What do you mean by 'linking C file'? If you want to compile independent C file with ECL, then you are out of luck, because there is no official support for that in ECL's builder. It may work by passing file as one of lisp-files to builder, because ECL uses C files *internally*, but it's far from encouraged or official.
As a side note, I see you use there c::builder, which is also internal. Exported interfaces are build-fasl, build-program, build-static-library and build-shared-library (it doesn't make a difference right now, but in the future builder interface may change, while the mentioned functions wont).

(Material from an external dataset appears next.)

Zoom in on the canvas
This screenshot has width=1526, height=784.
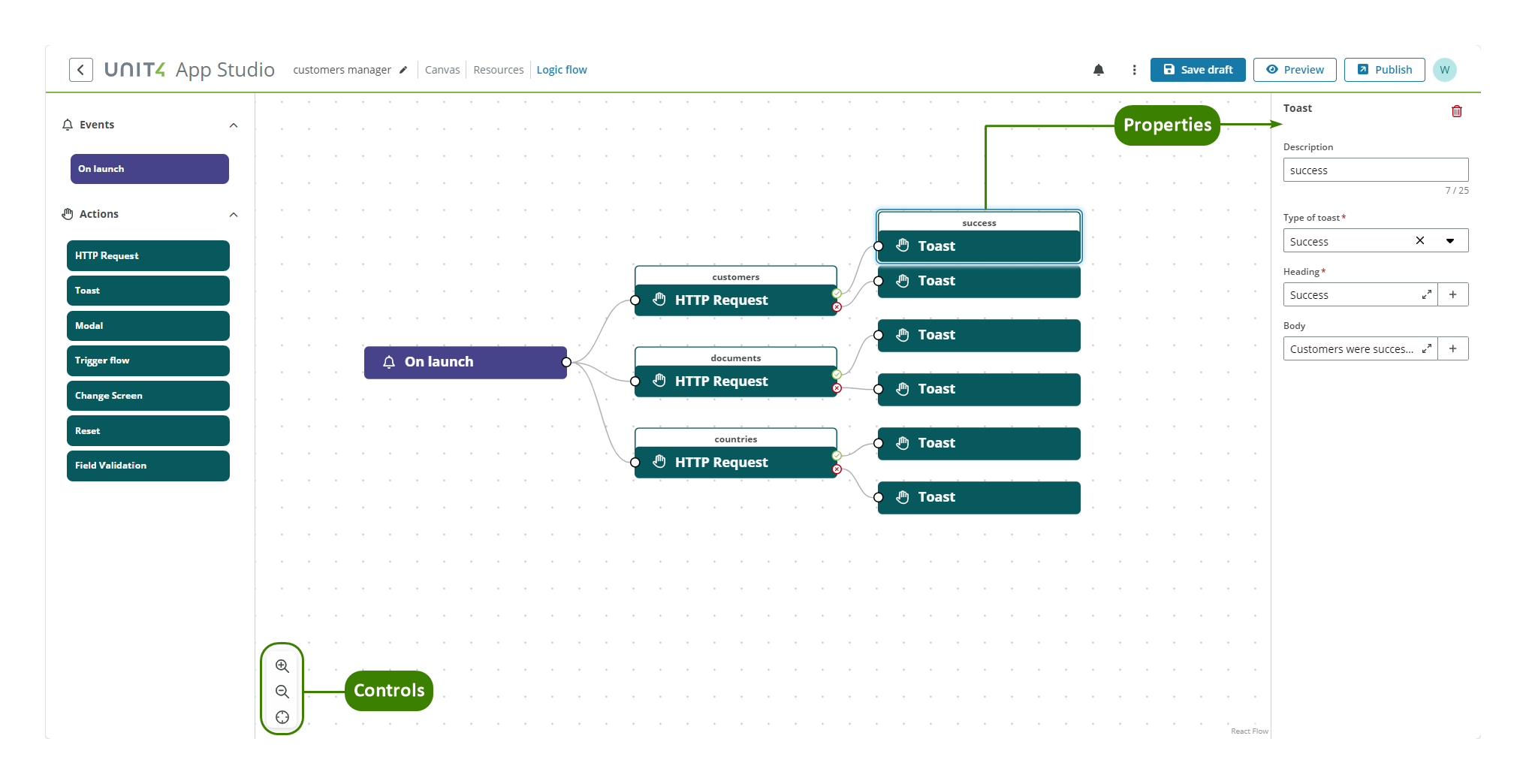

I'm adding a :c-file type to cffi-toolchain, and it works great on sbcl and clisp, or on ECL when loading the file as a .so, but when I try to link the file into an executable, the .o failed to be included in the executable: the .o was successfully grouped with other .o's from the same system in a .a, but ecl fails to use -Wl,--whole-archive, so the .o is not preserved. Is there a way to tell ECL to use -Wl,--whole-archive and/or (on Darwin) -force_load before every .a?
builder (and all interfaces built on top of it) support ld-flags key argument. Additionally if you want to influence how ECL compiles files dynamically you may shadow *user-cc-flags* and *user-ld-flags*.
The question is in the context of my cffi branch (that I'm hoping to upstream asap, pending merge of the sbcl patch it depends on): https://github.com/fare/cffi
—♯ƒ • François-René ÐVB Rideau •Reflection&Cybernethics• http://fare.tunes.org A president worth voting for wouldn't run for office.
If this remarks aren't helpful, please tell me exactly what do you want to achieve with some minimal example (i.e I'm doing that and that, expecting this and this, but it doesn't work failing in this way), because I don't quite understand your problem.
I'm adding ecl-devel to CC, because someone may be more competent to answer your question.